Try it: Copy the data below in full, exactly as it appears.

Data records
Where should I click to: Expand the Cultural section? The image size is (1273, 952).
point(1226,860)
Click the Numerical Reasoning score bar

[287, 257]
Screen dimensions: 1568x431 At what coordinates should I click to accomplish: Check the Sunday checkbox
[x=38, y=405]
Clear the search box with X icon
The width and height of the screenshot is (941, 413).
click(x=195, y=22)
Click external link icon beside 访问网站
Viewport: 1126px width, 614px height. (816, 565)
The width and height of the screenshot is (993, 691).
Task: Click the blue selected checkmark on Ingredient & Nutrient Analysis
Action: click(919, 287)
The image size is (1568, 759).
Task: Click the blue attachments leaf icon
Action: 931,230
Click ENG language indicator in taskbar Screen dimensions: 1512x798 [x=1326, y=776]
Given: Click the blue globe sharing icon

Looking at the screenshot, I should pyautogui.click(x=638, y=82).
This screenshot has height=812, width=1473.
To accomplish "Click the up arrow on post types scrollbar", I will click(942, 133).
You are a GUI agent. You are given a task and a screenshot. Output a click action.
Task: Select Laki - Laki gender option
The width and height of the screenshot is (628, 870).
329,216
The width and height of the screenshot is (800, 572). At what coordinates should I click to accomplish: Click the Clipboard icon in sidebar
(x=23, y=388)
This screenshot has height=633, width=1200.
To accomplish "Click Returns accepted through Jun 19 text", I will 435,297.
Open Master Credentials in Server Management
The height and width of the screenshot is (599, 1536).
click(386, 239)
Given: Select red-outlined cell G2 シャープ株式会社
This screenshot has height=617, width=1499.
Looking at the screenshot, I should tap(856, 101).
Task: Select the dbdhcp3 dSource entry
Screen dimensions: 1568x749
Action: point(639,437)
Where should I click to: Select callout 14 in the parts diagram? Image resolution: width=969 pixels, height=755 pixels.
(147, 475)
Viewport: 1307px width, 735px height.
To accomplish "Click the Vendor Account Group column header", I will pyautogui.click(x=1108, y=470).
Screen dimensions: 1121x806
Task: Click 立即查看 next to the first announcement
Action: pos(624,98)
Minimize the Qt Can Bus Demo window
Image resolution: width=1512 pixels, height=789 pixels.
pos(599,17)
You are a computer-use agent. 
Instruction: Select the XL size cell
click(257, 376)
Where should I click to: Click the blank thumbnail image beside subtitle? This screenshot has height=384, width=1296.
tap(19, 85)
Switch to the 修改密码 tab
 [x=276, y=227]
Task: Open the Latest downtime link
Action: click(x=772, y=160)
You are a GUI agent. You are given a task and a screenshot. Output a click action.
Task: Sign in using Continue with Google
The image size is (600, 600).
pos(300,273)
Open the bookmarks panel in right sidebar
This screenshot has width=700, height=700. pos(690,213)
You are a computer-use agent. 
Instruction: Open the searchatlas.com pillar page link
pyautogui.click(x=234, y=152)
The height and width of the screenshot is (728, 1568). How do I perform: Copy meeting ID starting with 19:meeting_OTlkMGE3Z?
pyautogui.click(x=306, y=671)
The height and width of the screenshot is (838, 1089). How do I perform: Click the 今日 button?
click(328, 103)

Reply:
Where should I click to: Expand the Cultural section? The image size is (1273, 952).
point(1226,860)
Click the Numerical Reasoning score bar

[287, 257]
Screen dimensions: 1568x431 At what coordinates should I click to accomplish: Check the Sunday checkbox
[x=38, y=405]
Clear the search box with X icon
The width and height of the screenshot is (941, 413).
click(x=195, y=22)
Click external link icon beside 访问网站
Viewport: 1126px width, 614px height. (816, 565)
The width and height of the screenshot is (993, 691).
Task: Click the blue selected checkmark on Ingredient & Nutrient Analysis
Action: click(919, 287)
The image size is (1568, 759).
Task: Click the blue attachments leaf icon
Action: 931,230
Click ENG language indicator in taskbar Screen dimensions: 1512x798 [x=1326, y=776]
Given: Click the blue globe sharing icon

Looking at the screenshot, I should pyautogui.click(x=638, y=82).
This screenshot has height=812, width=1473.
To accomplish "Click the up arrow on post types scrollbar", I will click(942, 133).
You are a GUI agent. You are given a task and a screenshot. Output a click action.
Task: Select Laki - Laki gender option
The width and height of the screenshot is (628, 870).
329,216
The width and height of the screenshot is (800, 572). At what coordinates should I click to accomplish: Click the Clipboard icon in sidebar
(x=23, y=388)
This screenshot has height=633, width=1200.
To accomplish "Click Returns accepted through Jun 19 text", I will 435,297.
Open Master Credentials in Server Management
The height and width of the screenshot is (599, 1536).
click(386, 239)
Given: Select red-outlined cell G2 シャープ株式会社
This screenshot has height=617, width=1499.
Looking at the screenshot, I should tap(856, 101).
Task: Select the dbdhcp3 dSource entry
Screen dimensions: 1568x749
Action: point(639,437)
Where should I click to: Select callout 14 in the parts diagram? Image resolution: width=969 pixels, height=755 pixels.
(147, 475)
Viewport: 1307px width, 735px height.
To accomplish "Click the Vendor Account Group column header", I will pyautogui.click(x=1108, y=470).
Screen dimensions: 1121x806
Task: Click 立即查看 next to the first announcement
Action: pos(624,98)
Minimize the Qt Can Bus Demo window
Image resolution: width=1512 pixels, height=789 pixels.
pos(599,17)
You are a computer-use agent. 
Instruction: Select the XL size cell
click(257, 376)
Where should I click to: Click the blank thumbnail image beside subtitle? This screenshot has height=384, width=1296.
tap(19, 85)
Switch to the 修改密码 tab
 [x=276, y=227]
Task: Open the Latest downtime link
Action: click(x=772, y=160)
You are a GUI agent. You are given a task and a screenshot. Output a click action.
Task: Sign in using Continue with Google
The image size is (600, 600).
pos(300,273)
Open the bookmarks panel in right sidebar
This screenshot has width=700, height=700. pos(690,213)
You are a computer-use agent. 
Instruction: Open the searchatlas.com pillar page link
pyautogui.click(x=234, y=152)
The height and width of the screenshot is (728, 1568). How do I perform: Copy meeting ID starting with 19:meeting_OTlkMGE3Z?
pyautogui.click(x=306, y=671)
The height and width of the screenshot is (838, 1089). How do I perform: Click the 今日 button?
click(328, 103)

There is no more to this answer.